Revealing Global Inequalities and Corruption

Revealing Global Inequalities and Corruption:  Panel debate on the film “Breaking Social”


In an engaging panel discussion hosted at the Bergen International Film Festival (BIFF), a group of experts from various fields convened to dissect the implications of the documentary film “Breaking Social”. The film, directed by filmmaker Fredrik Gertten, examines how kleptocracy, corruption and extractivism perpetuate social injustices breaking down the social contract of contemporary societies. The panel, organised in collaboration with U4 Anti-Corruption Resource Center at the Chr. Michelsen Institute and GRIP aimed to give deeper insights and understanding regarding pressing issues related to power inequalities and global networks of corruption schemes that exacerbate and perpetuate inequality.


What Social Contract?
“Breaking Social” delves into the concept of the social contract underpinning all societies. The film underscores the expectation that diligence and hard work should be rewarded but often falls short. It also investigates disturbing instances of global kleptocracy and its consequences, from the assassination of a journalist in Malta to shady firms providing multiple passports to the ultra-wealthy. Moreover, the film exposes grotesque examples of economic disparity, particularly in Chile, revealing how the economic elite’s refusal to abide by the social contract perpetuates these disparities.

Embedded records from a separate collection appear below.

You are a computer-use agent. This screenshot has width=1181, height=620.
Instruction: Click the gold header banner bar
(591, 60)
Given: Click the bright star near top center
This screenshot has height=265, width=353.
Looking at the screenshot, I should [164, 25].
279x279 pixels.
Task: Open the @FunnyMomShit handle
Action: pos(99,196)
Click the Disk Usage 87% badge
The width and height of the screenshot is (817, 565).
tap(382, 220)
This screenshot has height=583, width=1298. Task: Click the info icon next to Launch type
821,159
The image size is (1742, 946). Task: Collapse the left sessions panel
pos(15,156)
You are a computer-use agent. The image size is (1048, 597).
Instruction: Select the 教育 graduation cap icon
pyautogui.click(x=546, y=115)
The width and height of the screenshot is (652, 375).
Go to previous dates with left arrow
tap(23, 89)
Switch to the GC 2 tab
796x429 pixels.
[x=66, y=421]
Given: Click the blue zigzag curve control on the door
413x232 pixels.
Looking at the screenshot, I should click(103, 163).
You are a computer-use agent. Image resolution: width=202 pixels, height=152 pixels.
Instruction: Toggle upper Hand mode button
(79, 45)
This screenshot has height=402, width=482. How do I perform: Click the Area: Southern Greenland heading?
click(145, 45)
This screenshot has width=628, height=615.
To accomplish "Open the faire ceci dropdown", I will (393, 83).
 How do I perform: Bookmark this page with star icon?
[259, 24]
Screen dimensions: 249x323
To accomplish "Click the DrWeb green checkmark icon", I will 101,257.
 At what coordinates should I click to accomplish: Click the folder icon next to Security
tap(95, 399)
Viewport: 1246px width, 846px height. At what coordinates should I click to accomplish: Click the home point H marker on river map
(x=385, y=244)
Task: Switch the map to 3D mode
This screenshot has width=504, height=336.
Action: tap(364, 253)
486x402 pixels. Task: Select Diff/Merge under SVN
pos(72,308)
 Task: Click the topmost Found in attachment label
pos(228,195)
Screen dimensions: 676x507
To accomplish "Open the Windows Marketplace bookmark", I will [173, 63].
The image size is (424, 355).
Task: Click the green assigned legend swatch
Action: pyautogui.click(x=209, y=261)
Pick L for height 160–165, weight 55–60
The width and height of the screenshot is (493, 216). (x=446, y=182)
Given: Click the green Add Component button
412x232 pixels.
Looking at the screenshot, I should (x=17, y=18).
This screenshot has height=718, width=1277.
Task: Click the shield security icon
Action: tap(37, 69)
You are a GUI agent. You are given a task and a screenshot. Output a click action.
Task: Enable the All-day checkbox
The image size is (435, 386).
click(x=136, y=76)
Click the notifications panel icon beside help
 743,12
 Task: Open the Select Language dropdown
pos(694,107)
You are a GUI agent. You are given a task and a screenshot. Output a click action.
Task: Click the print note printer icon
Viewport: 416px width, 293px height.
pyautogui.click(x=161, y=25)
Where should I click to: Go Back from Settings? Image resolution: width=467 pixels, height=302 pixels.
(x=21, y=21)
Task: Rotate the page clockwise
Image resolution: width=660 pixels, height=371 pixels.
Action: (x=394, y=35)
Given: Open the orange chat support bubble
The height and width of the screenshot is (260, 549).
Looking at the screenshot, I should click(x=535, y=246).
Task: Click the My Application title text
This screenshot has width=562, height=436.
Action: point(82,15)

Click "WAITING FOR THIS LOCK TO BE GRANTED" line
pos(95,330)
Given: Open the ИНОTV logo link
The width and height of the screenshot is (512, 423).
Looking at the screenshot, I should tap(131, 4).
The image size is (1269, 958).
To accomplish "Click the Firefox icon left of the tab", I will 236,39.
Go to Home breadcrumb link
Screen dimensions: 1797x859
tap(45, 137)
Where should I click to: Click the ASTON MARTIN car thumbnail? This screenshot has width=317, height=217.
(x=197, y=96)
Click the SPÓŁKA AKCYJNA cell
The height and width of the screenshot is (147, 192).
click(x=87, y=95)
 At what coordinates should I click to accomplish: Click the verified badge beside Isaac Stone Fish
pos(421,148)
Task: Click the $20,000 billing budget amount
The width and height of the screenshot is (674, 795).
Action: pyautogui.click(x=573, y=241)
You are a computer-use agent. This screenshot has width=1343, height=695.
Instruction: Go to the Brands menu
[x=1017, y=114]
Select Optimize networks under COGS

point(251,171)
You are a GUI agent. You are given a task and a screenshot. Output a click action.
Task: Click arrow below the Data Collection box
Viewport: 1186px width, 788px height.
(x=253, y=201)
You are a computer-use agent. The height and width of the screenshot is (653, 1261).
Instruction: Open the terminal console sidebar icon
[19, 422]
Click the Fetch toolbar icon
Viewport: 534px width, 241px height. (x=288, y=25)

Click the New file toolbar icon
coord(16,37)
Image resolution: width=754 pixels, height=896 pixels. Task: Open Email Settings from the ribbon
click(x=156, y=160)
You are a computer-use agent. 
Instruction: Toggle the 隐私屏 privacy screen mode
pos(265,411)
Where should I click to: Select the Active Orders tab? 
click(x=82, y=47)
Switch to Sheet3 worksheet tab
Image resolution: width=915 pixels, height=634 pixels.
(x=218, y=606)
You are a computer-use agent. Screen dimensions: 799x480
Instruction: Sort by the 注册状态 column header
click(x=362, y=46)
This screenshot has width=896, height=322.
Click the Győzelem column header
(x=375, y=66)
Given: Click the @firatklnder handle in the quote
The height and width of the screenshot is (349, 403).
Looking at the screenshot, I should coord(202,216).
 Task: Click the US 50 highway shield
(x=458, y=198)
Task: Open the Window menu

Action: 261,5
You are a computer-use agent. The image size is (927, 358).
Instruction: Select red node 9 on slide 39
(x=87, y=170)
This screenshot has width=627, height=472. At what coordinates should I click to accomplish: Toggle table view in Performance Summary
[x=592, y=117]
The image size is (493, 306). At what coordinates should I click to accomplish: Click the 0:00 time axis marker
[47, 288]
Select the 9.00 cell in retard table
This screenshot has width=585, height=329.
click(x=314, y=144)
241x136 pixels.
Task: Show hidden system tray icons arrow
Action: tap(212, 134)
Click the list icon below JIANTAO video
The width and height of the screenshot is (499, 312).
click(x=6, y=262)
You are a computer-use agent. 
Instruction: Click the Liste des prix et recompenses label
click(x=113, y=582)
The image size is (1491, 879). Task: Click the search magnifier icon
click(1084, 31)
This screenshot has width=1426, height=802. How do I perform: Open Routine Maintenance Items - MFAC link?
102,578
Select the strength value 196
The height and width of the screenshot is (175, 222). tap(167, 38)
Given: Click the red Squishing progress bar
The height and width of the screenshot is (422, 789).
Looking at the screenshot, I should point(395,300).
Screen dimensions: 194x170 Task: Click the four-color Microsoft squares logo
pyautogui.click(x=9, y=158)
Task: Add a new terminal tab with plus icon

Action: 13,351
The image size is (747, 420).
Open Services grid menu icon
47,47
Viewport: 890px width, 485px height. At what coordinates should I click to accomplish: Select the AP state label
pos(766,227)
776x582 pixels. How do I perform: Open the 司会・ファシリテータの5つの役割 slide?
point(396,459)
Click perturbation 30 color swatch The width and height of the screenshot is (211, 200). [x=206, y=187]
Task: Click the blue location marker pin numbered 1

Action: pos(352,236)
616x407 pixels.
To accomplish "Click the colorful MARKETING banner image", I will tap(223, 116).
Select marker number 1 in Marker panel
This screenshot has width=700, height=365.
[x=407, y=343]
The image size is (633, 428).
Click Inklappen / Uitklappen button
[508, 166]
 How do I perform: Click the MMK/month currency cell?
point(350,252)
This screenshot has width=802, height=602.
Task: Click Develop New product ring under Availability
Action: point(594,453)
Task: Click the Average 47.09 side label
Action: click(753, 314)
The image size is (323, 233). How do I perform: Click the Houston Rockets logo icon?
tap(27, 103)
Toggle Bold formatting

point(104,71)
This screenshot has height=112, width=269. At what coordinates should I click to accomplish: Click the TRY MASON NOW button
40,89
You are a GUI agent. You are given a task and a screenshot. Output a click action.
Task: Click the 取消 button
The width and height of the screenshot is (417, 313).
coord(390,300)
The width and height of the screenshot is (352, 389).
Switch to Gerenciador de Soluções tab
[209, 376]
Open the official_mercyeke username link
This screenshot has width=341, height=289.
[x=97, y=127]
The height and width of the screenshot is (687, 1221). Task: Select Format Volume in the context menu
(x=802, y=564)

Diverse Perspectives on Inequality and Corruption
Panel speakers with expertise in different acadmeic fields and geographical  regions brought diverse perspectives to the discussion. Elina Troscenko (GRIP) discussed the unprecedented concentration of wealth among the top 1 per cent and the role of policy choices in perpetuating these inequalities. She pointed out the link between inequality and global crises, such as violent conflicts, climate change, and political divisions.

David Aled Williams (CMI) discussed his work on corruption in the natural resources sector. He emphasised that addressing corruption is a social and political issue rather than a purely technical one and raised concerns about extractivism’s impact on resource consumption and its implications for the pressing issue of climate change.

Panel discussion. Photo by BIFF/Gudmund Arne Lilletveit

Daniela Cepeda Cuadrado (CMI) argued that corruption in Latin America is systemic, extending beyond individual acts. She expressed concern that failure to address corruption could lead to more repressive states in Latin America, mentioning the region’s history of shifting between left-wing and right-wing governments in response to corruption and inequality.

Aslak Jangård Orre (CMI) who focuses on local governance, corruption, and anti-corruption efforts in Mozambique and Angola, provided a concrete example of international corruption in Mozambique and showcased how corruption schemes are woven between such places as Mozambique, Swiss and Norway connecting the Global North and South and, once again, engaging them in exploitative relations.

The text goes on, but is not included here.